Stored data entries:
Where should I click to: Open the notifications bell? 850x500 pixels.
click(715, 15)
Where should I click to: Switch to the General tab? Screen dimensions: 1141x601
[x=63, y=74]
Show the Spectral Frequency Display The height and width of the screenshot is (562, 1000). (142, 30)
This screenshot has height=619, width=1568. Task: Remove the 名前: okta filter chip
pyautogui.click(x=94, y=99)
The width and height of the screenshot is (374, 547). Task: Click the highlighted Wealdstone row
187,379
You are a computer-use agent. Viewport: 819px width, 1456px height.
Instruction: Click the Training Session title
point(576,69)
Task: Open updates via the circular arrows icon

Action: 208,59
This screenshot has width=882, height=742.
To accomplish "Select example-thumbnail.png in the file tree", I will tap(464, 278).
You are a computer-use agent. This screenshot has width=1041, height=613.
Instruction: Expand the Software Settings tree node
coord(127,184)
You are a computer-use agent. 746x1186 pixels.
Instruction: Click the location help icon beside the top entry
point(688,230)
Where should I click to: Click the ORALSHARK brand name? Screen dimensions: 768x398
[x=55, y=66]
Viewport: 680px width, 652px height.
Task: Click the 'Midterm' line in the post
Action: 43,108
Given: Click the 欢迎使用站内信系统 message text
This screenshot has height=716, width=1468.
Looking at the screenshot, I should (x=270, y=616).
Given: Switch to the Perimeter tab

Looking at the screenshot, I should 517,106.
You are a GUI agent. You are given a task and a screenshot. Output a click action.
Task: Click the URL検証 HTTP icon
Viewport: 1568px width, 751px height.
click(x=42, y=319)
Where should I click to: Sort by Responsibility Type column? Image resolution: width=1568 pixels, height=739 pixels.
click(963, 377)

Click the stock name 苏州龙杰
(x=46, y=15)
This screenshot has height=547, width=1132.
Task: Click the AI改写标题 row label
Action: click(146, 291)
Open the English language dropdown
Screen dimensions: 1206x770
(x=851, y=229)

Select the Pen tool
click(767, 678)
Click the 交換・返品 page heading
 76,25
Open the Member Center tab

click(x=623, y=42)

YOUR ASSIGNMENT ▸ From the records, copy out each line that includes the string "computer".

TASK SOLUTION ▸
You are a computer-use agent. Viewport: 819px width, 1456px height.
You are a computer-use agent. This screenshot has width=1041, height=613.
You are a computer-use agent. 746x1186 pixels.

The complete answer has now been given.